Quand on ne vit plus pour soi, mais pour l'humanité, pour la vie, pour l'Univers lui-même, on ne se soucie plus des maigres intérêts de l'ego. Et l'Univers aime bien le repos, naturellement il retourne à l'équilibre. C'est pourquoi le sage Taoïste n'agit pas, ou plutôt agit par non-agir, en suivant
le retour à l'équilibre de l'Univers. Il ne va à l'encontre de rien, il ne force rien, il lâche prise.
Et ce qui reste n'est pas rien, au contraire c'est insondable, mystérieux ; le Tao. C'est le mystère de la vacuité Bouddhiste. Ce n'est autre que le mystère de la vie. Car sur Terre, la vie a développé des myriades de formes distinctes. Nous les côtoyons tous les jours, et ainsi ne sommes plus émerveillés par cette diversité. La vie est d'une intelligence rare, parce qu'elle fonctionne. Et ce qui fonctionne est ce qui suit le Tao. Cette intelligence de la vie est éternelle. La rejoindre est la clé de l'immortalité. Ne plus se centrer sur sa petite personne en est le moyen.

vendredi 26 octobre 2018

Savoir


Voici ce que Tchouang-Tseu dit du savoir :
"La vie humaine est limitée; le savoir est illimité. Qui subordonne sa vie limitée à la poursuite du savoir illimité va à l'épuisement; épuisé, il veut savoir encore et meurt ainsi d'épuisement. Qui fait le bien s'attire le renom; qui fait le mal se voue au châtiment. Seul celui qui prend pour règle la modération peut conserver son corps et sa vie, remplir ses devoirs envers ses parents et atteindre la limite naturelle de son existence."
Ainsi, même à l'époque de Tchouang-Tseu qui est à des années lumières de celle actuelle d'internet, on reconnaissait volontiers que le savoir était illimité. Que dire alors du savoir au jour d'aujourd'hui ? Et que dire de ceux qui courent après le savoir ? Ces monstres d'éruditions se rendent-ils heureux par leur savoir ? Et ce savoir peut
être aussi bien scientifique que culturel ou même portant sur des anecdotes du passé.
La recherche du savoir n'est autre qu'un désir déguisé, et à ce titre elle mène à l'épuisement. Même à son époque, Tchouang Tseu avait remarqué qu'elle était contraire à une vie longue et saine.

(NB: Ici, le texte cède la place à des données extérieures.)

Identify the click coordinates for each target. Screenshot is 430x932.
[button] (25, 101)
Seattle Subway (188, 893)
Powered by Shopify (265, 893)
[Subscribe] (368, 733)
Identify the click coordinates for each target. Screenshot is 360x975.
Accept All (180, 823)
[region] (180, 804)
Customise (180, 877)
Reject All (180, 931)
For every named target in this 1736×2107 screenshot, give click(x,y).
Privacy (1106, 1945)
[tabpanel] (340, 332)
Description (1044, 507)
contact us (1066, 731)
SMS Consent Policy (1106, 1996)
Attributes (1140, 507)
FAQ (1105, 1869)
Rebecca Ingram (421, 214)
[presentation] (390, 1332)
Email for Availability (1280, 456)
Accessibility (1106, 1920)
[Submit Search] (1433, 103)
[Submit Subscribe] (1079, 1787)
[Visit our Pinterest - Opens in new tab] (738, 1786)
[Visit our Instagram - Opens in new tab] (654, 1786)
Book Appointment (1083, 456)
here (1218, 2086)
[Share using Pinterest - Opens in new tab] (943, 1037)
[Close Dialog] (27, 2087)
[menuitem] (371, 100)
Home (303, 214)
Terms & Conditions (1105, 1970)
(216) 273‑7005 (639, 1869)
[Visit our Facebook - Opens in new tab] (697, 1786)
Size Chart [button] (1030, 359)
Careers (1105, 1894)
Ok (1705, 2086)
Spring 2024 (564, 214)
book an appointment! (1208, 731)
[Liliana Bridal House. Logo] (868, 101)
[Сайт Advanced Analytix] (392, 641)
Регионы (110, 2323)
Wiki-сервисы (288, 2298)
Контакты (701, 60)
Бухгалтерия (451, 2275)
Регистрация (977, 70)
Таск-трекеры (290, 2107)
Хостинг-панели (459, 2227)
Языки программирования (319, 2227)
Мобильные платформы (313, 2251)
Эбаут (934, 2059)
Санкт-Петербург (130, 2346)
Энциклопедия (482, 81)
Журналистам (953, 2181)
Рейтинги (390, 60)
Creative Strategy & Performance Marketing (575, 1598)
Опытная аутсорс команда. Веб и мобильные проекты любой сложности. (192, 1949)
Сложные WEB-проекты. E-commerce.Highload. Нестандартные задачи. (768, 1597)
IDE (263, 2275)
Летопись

On sait (oh! le vilain mot) désormais que l'activité trop intense du cortex perturbe le cerveau reptilien qui a en charge toutes les régulations du corps.
Mais que substituer au savoir ? Car en face d'une situation, il faut "savoir" comment se comporter. Certes le mental cherche à tout prévoir et pioche dans la mémoire pour trouver le comportement adéquat. Sommes nous donc voués à accumuler des "savoirs" pour faire face à chacune des situations de la vie ? Heureusement que non ! La plus-part du temps, c'est instinctivement que nous nous comportons.
Aussi, comme le dit Tchouang-Teu, le savoir est à user avec modération, face à certaines situations, il
sera utile, mais face à d'autres, il faudra ne pas avoir peur de faire appel à son instinct. Car c'est le cerveau reptilien qui est à l'origine de l'instinct et c'est lui qui est le garant de notre santé. L'usage de l'instinct et du cerveau reptilien sont donc les clés d'une longue vie, et c'est aussi ce que conclue Tchouang-Tseu.
A l'inverse, si vous faites confiance au mental et au savoir, vous risquez de vous fier à un conseiller qui a tendance à tout exagérer. Pourquoi exagère-t-il ? Tout simplement, pour attirer votre attention. C'est tout le contraire de l'instinct qui lui est (trop) discret.
Et puis, rappelons nous le non savoir ultime dont Lao-Tseu nous dit : "Celui qui parle ne sait pas, celui qui sait ne parle pas."